_STUDY TEXT_:
▽

Sunday, August 6, 2017

30-Day Grief Challenge Day #1

A woman on one of my support groups, wrote prompts for a 30-day challenge.  She wrote prompts appropriate for miscarriage, stillbirth and neonatal loss and encouraged us to really put an effort into doing this challenge.  I will answer the prompts for Stillbirth and miscarriage for my 4 Angels.


Stillbirth Day #1
My favorite clothing item that we bought for you?

Dear Little Man,
Your Papa Bear is a very practical and minimalist person.  He only gets things if we have a need for it in that moment.  I was over 22 weeks pregnant with you and we still hadn't boughten a single thing to prepare for your arrival.  When I was 22w5d I finally convinced him to go with your Aunt Star and I to look (NOT BUY) at cribs, car seats, strollers etc.  Tragically it was during that outing that I last felt you kick, the night I lost you.  


We did however receive a few outfits from other family members for you.  My Aunt B sent you a Los Angeles Angels (my FAVORITE baseball team) shirt and shorts.  I couldn't wait to put it on you.  Your Uncle J sent you your first Disneyland shirt.  He couldn't wait to share with you his love of Disney (and trains).  Your Grandpa and Grandma B gave you a very simple but special outfit that they got for your Papa Bear for a special occasion.  Also with that outfit, was a blanket that was made by your Papa Bears' Great-Grandmother for your Grandpa B for the same occasion.  

My favorite outfit though was made by your Grandma B and Aunt K1.  When I found out that you had passed away, I asked your Grandma B to sew you an outfit you could be buried/cremated in.  Your Grandma B and Aunt K1 made a BEAUTIFUL, TINY kimono gown that opened in the front.  The gown it's self was white but they knitted or crocheted beautiful blue trim around it and ties  They also made a matching   blanket with a hand-sewn teddy bear on it.  They brought it to the hospital and I was in complete awe about how beautiful and perfect it was for you.  Luckily the hospital provided another outfit for you so I could keep the one Grandma B and Aunt K1 made.  I couldn't bear to let that outfit and blanket go.  The blanket is used now to shroud your 'urn' and the gown is safe with the rest of your and your siblings keepsakes.  



Day #1 Miscarriage

When I first found out I was pregnant with you, my reaction was...

Dear Rain,  
Words could not describe how happy, ecstatic, joyful, etc both your Papa Bear and I felt when we found out about your arrival.  We had just lost Little Man just 3 months before.  Our lives were in the deepest, coldest, loneliest, darkness anyone could ever be in.  Our world was turned upside down and was at a complete stop.  We were lost and we just wanted Little Man back.  

It was in the wee hours of Mother's Day 2014 (May 11, 2014) when I took the test.  Papa Bear and I were on a min-vacation, a chance to be away from home and get my mind off that most dreaded holiday.  Mother's Day was just a huge painful reminder of what I had lost with the passing of Little Man.

△

_DATA FOR REVIEW_:
▽

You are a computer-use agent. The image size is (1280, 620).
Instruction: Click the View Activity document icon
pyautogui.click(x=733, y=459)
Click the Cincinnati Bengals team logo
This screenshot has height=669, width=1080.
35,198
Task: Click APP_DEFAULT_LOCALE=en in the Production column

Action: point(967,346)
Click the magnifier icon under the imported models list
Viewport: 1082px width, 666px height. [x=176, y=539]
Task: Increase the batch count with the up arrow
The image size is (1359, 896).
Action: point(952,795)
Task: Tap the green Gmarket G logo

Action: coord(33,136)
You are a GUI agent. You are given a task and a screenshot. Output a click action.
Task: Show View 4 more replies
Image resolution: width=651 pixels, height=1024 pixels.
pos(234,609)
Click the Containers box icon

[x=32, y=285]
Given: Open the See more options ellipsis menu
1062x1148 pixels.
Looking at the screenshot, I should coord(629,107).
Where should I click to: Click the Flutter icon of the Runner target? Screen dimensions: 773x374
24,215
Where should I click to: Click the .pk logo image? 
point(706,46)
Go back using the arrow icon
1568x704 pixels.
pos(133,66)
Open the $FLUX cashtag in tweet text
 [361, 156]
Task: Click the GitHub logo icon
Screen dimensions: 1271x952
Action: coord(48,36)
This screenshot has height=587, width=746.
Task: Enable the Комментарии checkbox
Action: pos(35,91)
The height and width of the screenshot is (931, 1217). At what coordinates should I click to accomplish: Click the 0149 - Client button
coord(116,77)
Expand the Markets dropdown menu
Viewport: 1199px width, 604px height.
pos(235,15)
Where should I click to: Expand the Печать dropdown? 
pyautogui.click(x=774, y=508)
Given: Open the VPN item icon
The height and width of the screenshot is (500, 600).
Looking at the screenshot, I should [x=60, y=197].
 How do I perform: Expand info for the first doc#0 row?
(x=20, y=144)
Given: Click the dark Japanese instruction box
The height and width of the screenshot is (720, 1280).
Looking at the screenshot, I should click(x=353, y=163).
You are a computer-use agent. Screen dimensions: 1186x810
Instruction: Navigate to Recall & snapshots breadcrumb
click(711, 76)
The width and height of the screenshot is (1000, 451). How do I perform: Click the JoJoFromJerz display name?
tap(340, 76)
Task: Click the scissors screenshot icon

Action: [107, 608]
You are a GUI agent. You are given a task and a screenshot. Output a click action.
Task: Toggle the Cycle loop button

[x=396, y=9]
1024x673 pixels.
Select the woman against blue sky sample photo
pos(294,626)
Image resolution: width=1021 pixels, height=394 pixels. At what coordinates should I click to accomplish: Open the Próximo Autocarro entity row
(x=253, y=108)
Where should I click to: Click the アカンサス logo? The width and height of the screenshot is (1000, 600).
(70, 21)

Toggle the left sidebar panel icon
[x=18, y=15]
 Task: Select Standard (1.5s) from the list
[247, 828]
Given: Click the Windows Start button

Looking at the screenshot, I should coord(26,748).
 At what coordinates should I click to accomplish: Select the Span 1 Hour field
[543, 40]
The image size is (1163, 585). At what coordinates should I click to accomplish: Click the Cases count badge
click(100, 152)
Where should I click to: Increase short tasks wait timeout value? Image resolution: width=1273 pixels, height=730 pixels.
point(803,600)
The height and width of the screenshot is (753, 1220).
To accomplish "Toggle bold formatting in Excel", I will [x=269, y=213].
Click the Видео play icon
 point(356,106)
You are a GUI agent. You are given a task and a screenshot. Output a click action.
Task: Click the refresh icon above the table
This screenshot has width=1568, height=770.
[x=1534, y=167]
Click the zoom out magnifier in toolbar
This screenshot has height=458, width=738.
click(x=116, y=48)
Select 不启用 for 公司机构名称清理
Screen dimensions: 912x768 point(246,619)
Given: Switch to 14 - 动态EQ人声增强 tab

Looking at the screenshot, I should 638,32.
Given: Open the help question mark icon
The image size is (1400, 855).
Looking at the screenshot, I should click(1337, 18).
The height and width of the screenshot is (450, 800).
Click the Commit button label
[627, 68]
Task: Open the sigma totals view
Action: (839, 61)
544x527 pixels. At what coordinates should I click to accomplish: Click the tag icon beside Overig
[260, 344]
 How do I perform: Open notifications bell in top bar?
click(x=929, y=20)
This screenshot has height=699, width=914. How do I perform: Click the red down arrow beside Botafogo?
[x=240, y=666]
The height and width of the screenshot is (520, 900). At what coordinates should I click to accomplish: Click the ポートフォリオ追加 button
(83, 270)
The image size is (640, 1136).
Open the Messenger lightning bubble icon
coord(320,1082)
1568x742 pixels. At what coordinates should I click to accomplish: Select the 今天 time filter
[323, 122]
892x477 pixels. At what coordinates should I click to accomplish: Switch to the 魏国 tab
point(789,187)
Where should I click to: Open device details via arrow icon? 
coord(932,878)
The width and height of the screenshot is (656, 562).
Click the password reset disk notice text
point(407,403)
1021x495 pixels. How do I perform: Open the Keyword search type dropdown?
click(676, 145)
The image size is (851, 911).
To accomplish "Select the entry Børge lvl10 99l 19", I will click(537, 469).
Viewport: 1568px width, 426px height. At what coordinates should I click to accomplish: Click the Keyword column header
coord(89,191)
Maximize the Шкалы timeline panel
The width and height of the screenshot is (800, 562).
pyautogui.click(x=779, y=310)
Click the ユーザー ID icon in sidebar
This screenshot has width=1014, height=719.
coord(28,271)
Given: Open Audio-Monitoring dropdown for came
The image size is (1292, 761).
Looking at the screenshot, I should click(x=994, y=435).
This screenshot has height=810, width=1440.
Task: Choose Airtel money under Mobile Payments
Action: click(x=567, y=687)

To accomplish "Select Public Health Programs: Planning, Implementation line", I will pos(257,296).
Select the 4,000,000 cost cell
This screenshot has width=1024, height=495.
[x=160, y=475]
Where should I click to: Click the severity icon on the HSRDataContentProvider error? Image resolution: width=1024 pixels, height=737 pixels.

△

_WHAT YOU HAVE TO DO_:
Transcribe the grief challenge post, everything from "Stillbirth Day #1" down to "I lost you.".

_WRITTEN SOLUTION_:
Stillbirth Day #1
My favorite clothing item that we bought for you?

Dear Little Man,
Your Papa Bear is a very practical and minimalist person.  He only gets things if we have a need for it in that moment.  I was over 22 weeks pregnant with you and we still hadn't boughten a single thing to prepare for your arrival.  When I was 22w5d I finally convinced him to go with your Aunt Star and I to look (NOT BUY) at cribs, car seats, strollers etc.  Tragically it was during that outing that I last felt you kick, the night I lost you.